Alongside this we found a private counsellor who could help get to the root of what was causing some of this anxiety - we then discussed a lot of these sessions and reflected on them and tried to put into practice some of the advice we were receiving. We also made big and brave decisions like my wife quitting her exhausting job up in London and her retraining to work with young people in a college environment - stressful, but local. Local means exercise, her evenings back, downtime. We also got a cat. Don’t underestimate the power of animals!
Her leaving her job and going unpaid for six months meant we didn’t have holidays and it delayed us from buying a house but it was the single best thing we ever did.
When things were as bad as they ever were I proposed. I knew I wanted this woman to be wife. She had given me a confidence that I didn’t know I had. I was always able to be myself around her. I didn’t ever have to apologise for who I was. Simply put I loved her. I wanted her to know she would not face anxiety alone. She will never face anxiety alone.
So where are we now?
I think this is an important role for the non anxiety sufferer. The person suffering from anxiety can often forget how bad things were, or they look at their last anxiety attack/spell of anxiety and think they’ve made little to no progress. It’s your role to remind them just how far they’ve come.
The changes we’ve made have made an immeasurable difference to our lives.
She is much happier at work doing something that she not only cares about, but also in an environment where she can be herself and not have hide her anxiety’s. She’s now open with friends, so much so that we rarely cancel an engagement or an event but if we do we tell them why, and we are as upfront and as honest as we can be. She still has anxiety, and I imagine she always will. But we are able to deal with this in a much more productive way. Sure, there are times where it all gets a bit too much, but what she has achieved in the last 2–3 years blows me away. We got married - as big a social event as there can be - and she loved every minute of it. She’s helping shape and change vulnerable teenagers lives. She’s taking on things like an evening course and she can’t wait to become a mum and start the next chapter of her life. And as for me, I too am incredibly happy. I have attempted to do things I wouldn’t have done had it not been for her. I’ve written a questionable sitcom! And even taken a stab at a book. The best thing I ever did was to ask her to be my wife.

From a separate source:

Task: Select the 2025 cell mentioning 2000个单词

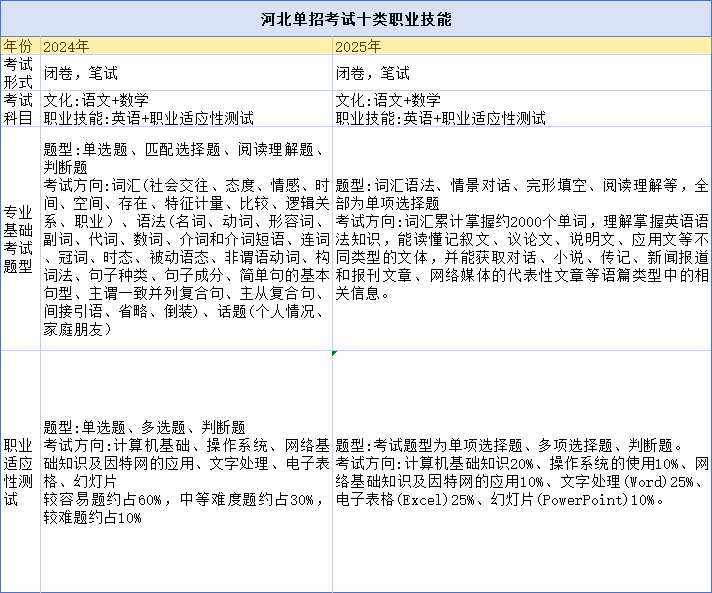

So for all of those of you that have an anxious partner, know that you are not alone. And I know, only too well, how difficult it can be to navigate through the maze. My advice would be to involve yourself in your partner’s anxiety, find out as much about it as you can. Make that person feel like you’re dealing with it together, and that they are not alone. Find a great doctor, seek professional help if you feel it is appropriate - it doesn’t have to be forever, my wife no longer sees her counsellor such is the progress she’s made. Make big sacrifices (money etc) and put the partner’s health first and work out what you both think is required to give them the best possible chance of dealing with the anxiety in a productive way. Enjoy the days, and there’s countless number of these, where your partner is anxiety free and feel blessed that you are in their company - and tell them just that. And on those days where the grey cloud comes back, be there for them. Don’t shout. Don’t point fingers. Don’t blame. Instead do what you can do which may be as little as cooking a dinner, or running a bath.
Bottom line is anxiety is a horrible illness but you can overcome it, together.
They’ll be times where you are tested but if you love your partner half as much as I love my wife then I think like us, you’ll come out the other side. Love truly does conquer all.